**Aim of the task:** Note how many lines in the entries contain the string "agent", then give that number and nothing else.

**Records for processing:**
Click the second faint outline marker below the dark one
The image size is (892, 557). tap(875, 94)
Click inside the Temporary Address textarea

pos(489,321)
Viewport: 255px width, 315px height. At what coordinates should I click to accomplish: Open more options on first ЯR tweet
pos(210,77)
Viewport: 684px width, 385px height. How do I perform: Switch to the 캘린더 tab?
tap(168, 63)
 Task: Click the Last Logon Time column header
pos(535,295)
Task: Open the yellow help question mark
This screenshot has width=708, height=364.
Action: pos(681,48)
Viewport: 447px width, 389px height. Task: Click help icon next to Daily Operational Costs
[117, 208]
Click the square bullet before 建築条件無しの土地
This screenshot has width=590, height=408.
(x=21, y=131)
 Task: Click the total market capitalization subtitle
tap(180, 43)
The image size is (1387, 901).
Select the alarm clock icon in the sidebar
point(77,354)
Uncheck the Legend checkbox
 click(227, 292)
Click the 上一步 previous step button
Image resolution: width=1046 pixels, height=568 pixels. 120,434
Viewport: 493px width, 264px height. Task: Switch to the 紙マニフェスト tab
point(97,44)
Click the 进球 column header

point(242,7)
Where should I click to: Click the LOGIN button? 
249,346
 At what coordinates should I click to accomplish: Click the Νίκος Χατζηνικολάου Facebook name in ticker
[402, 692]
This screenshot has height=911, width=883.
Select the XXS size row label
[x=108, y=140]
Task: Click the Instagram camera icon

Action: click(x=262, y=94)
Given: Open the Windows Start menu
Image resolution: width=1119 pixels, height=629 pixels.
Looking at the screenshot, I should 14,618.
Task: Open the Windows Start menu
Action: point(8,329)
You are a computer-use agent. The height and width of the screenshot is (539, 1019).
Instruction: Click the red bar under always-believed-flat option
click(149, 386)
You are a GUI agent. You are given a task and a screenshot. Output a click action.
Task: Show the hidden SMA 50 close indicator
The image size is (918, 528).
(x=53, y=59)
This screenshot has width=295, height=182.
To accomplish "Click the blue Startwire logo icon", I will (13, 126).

**Task solution:** 2